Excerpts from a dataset
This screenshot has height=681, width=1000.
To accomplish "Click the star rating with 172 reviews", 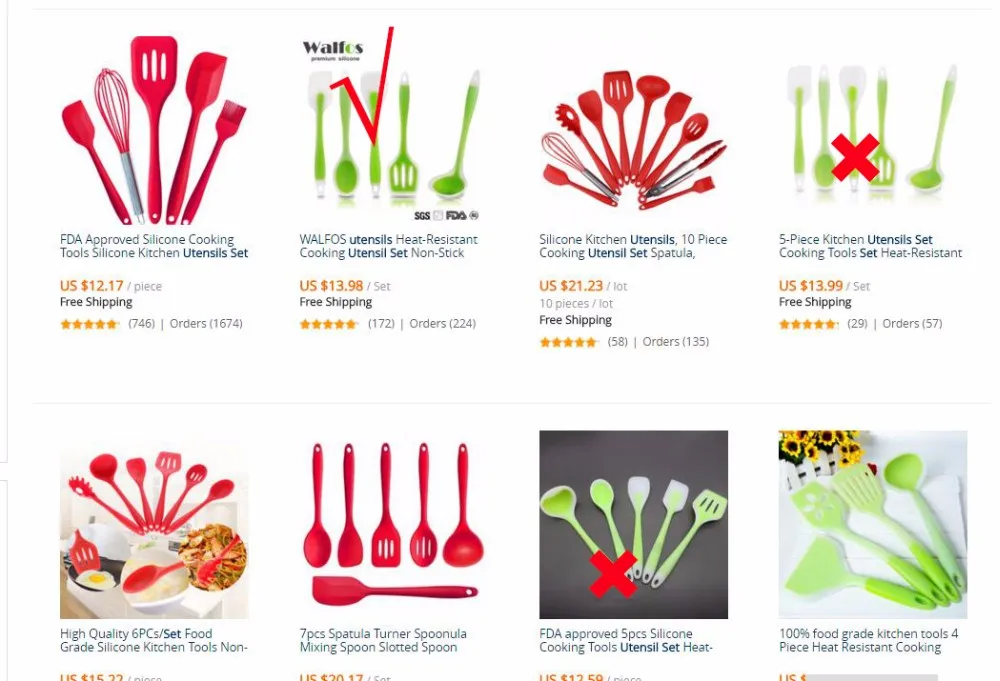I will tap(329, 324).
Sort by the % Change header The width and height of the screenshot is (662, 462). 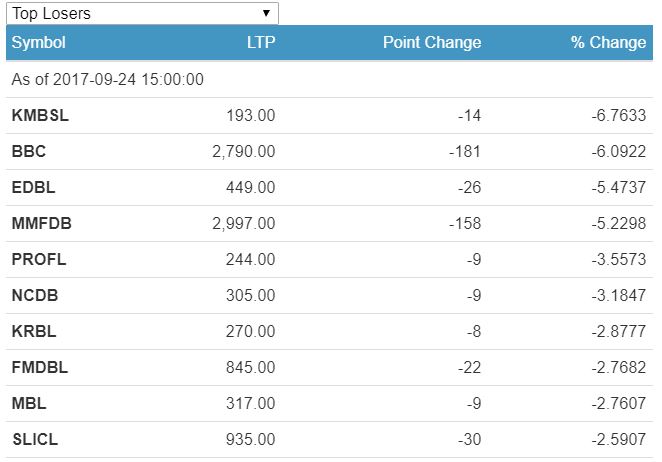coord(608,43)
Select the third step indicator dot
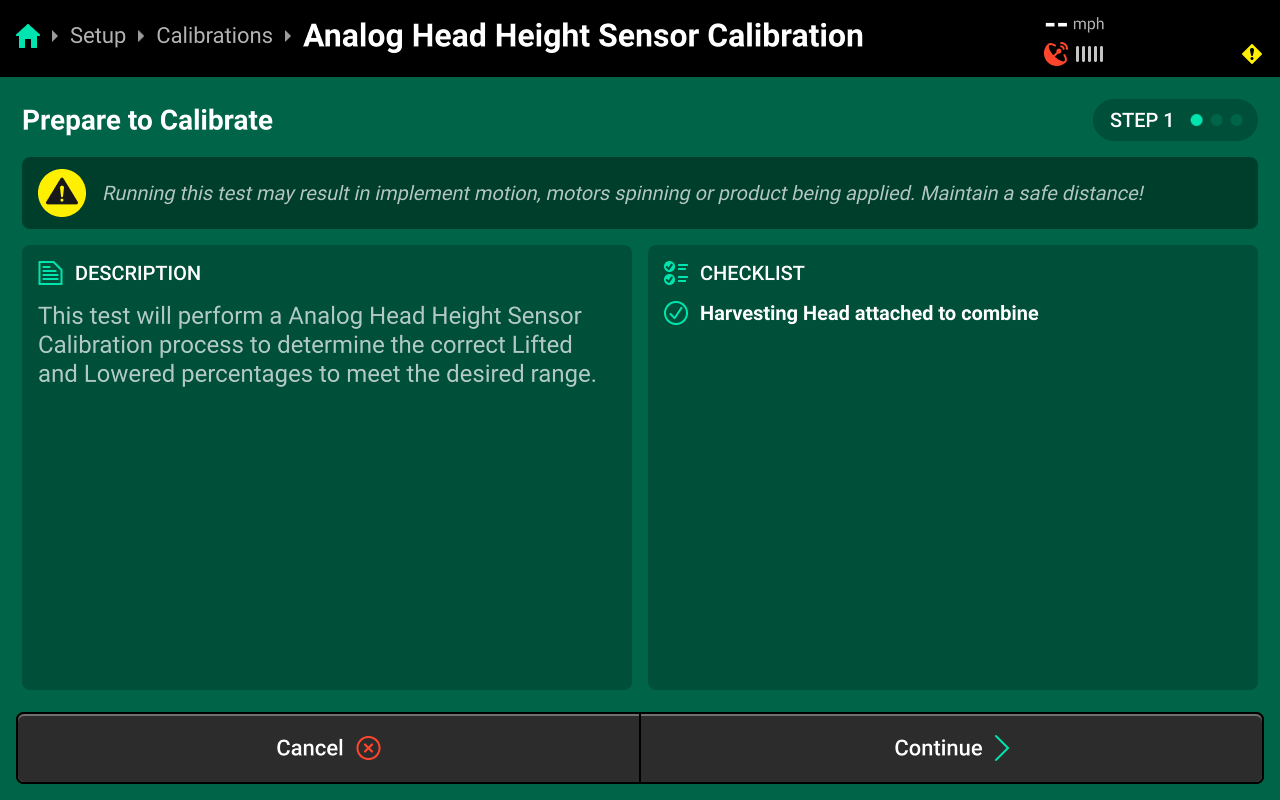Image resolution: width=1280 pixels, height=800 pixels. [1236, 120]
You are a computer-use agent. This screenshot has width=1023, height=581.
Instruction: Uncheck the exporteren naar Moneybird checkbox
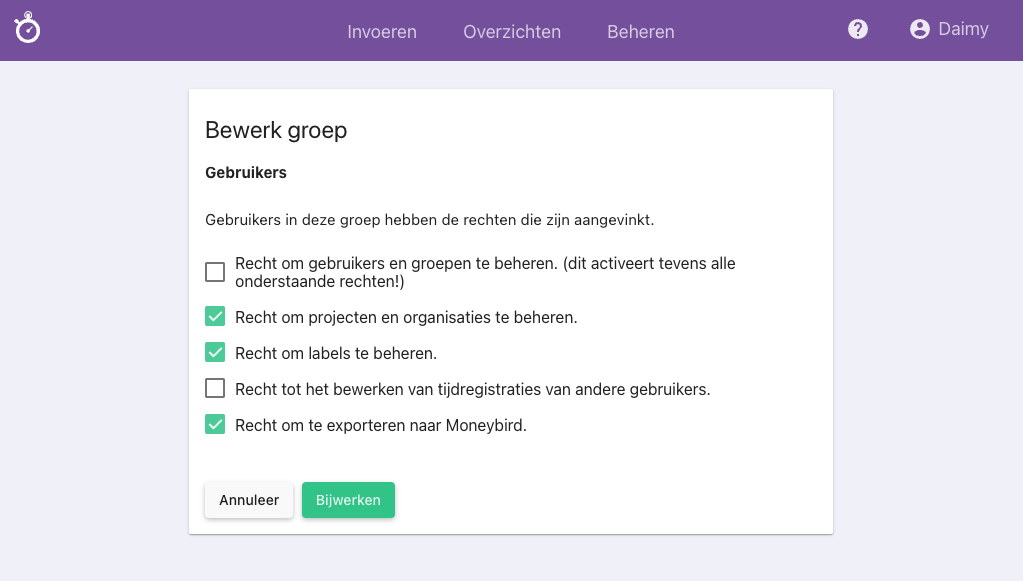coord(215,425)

-- Your goal --
When the records above are checked line by line, how many lines contain the word "This"? Please give only that number.

-- Answer section --
2